Signer ou ne pas signer la pétition

Toute personne moindrement au fait de l’actualité a entendu parlé de la fameuse pétition demandant la démission du Premier Ministre. Plusieurs l’ont signé. Plus de 175 000 personnes au moment d’écrire ce billet. Et ça engendre de bons papiers comme celui-ci par exemple.

Alors, on signe ou pas?

Ce qui est bien avec notre système démocratique, c’est qu’on a le droit de se plaindre. On peut signer des pétitions autant que l’on veut sans risque de se ramasser en prison comme ailleurs sur la planète. Il faut le reconnaitre, ça vaut cher.

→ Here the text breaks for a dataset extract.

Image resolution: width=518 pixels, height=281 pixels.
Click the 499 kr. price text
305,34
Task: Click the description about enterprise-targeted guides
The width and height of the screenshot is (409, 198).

Par contre, avec ce droit, vient aussi l’obligation de se faire entendre quand c’est le temps. Or, aux dernières élections, un maigre petit 57% de la population a cru bon de se déplacer pour aller voter.

Alors, on signe ou pas?

Comme société, on a donc ce qu’on mérite. Ceux qui n’ont pas voté ne devraient pas avoir le droit de se plaindre sur cette question. Ceux qui ont voté pour le parti au pouvoir peuvent se plaindre, mais devraient s’excuser d’être responsables de ce qui arrive. Et les autres, ceux qui ont voté, mais pour un autre parti, peuvent se plaindre, mais ont le devoir de proposer mieux.

Alors, on signe ou pas?

Une pétition électronique, c’est facile. Comme le bouton « like » de Facebook. Est-ce qu’il y aurait une telle ampleur s’il fallait regrouper des bénévoles, faire du porte-à-porte, signer avec un crayon et compiler le tout? J’en doute. Mais la facilité n’en diminue pas moins la valeur. Surtout que les autres pétitions n’ont récolté qu’une fraction des signatures de celle-ci.

Alors, on signe ou pas?

Perso, je me questionne sur la pertinence de tout ça. Je lis à gauche et à droite des commentaires plein d’intelligence comme « tasse toi gros cave », « décrisse le premier minus », etc, etc. Si c’est ce genre de personne qui vote aux élections, pas surprenant ce qui arrive. Rare sont ceux qui s’intéressent en profondeur à la politique et aux enjeux de société. Les politiciens le savent. Alors on joue sur les phrases choc. 4-5 mots pour que tout le monde retienne. Au diable le reste.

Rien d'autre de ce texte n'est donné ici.